Maya starts off as a fragile character who must trust an FBI agent whom she does not know. “She has to believe him,” said Ava. “Her entire world has been turned upside down.”
In many ways the book is about trust and how we know the truth and Ava’s background is fertile soil for this. She was a communications specialist in the Home Office working with MI5 and MI6 and met lots of spies – or did she?
“No-one said ‘Hello, my name’s Bob, I’m a spy. If anything, they said ‘My name’s Bob and I work upstairs’. Usually, the person’s name wasn’t actually Bob or whoever. And even spies don’t always know who other spies are.”
Spies are, Ava explained, “normal-looking. They blend into any crowd.” This is a far cry from the James Bond stereotype and, in fact, many spies are women. “There were women spies in World War II and then they were basically dropped for 30 years.
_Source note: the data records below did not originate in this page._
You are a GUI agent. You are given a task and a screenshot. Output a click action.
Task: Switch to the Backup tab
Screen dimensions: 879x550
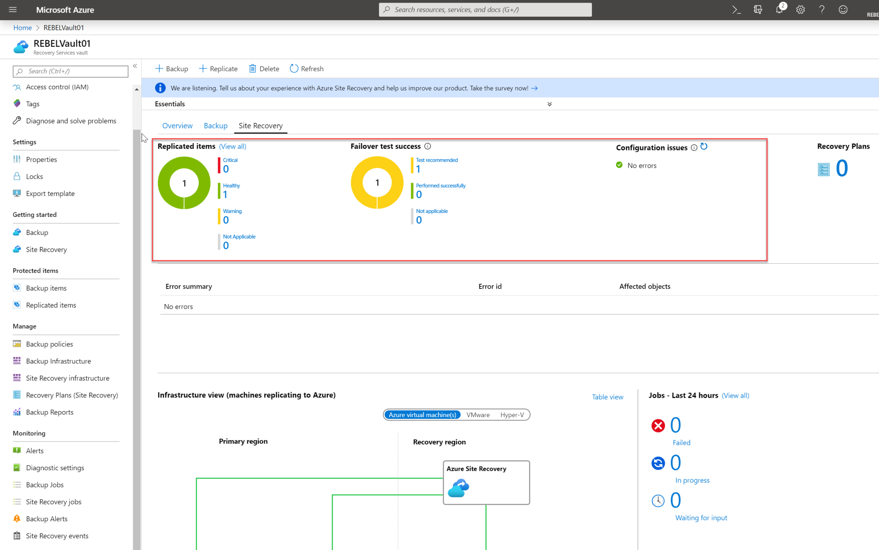[215, 126]
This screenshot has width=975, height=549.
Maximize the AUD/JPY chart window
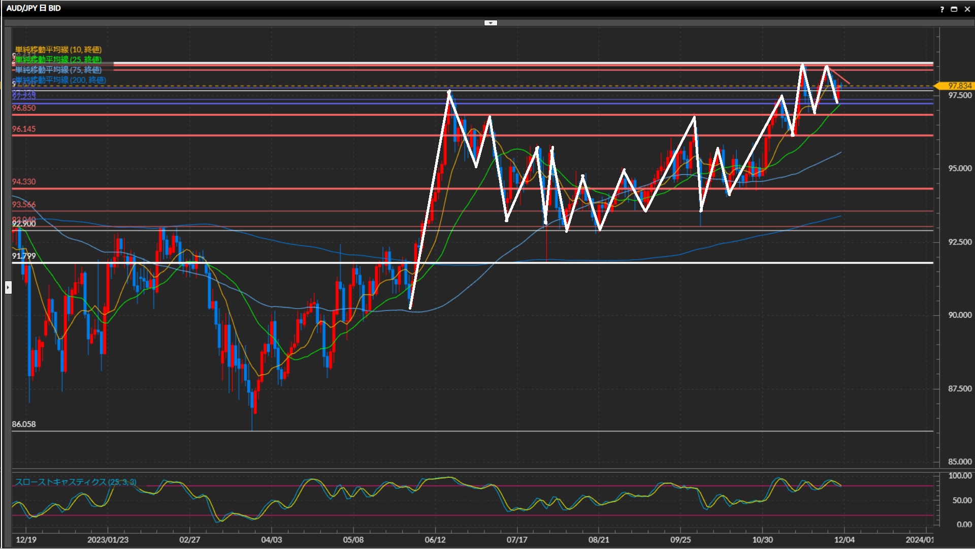click(x=954, y=9)
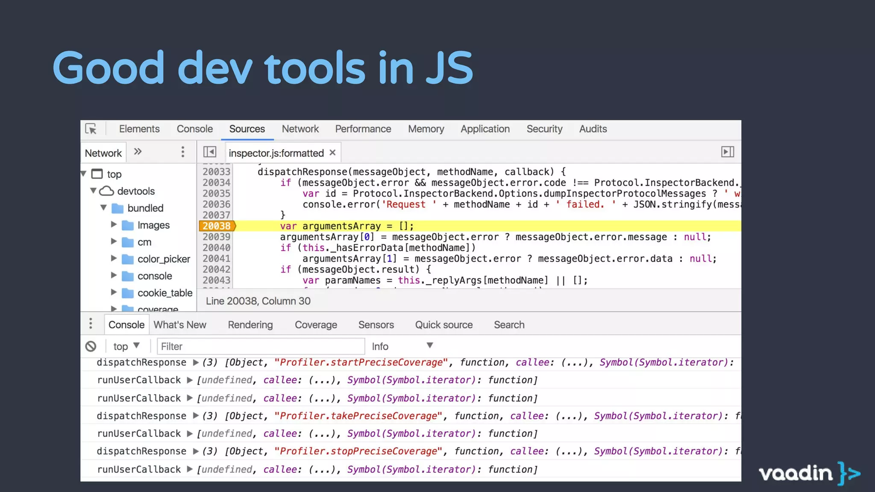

It started to change in the 1980s when Stella Rimmington began to rise up the ranks and now there are loads of them.”
Ava is careful what she writes. “I try to capture what that world feels like and the basics of what happens without giving away anything. I worry all the time about giving something away but I have friends who still work in this area and they are happy with what I write.”
Ava also worked with the FBI as a crime reporter in her native USA. This gave her close-up experience of the real effects of crime. “In the US, reporters are there in the middle of the crime scene. The first dead body I saw was on my first day as a reporter when I was 22.” The young Ava was traumatised by this and drew on this in The Hiding Season. “We are hard-wired to be revolted by a corpse and Maya reacts as humans actually do in that situation.”
The corpse is just one of Maya’s problems in this page-turner of a novel. Out on March 26, The Hiding Season can be ordered from bookshops and online. Ava will be talking at Goldfinch Books in Alton on March 26, from 6pm.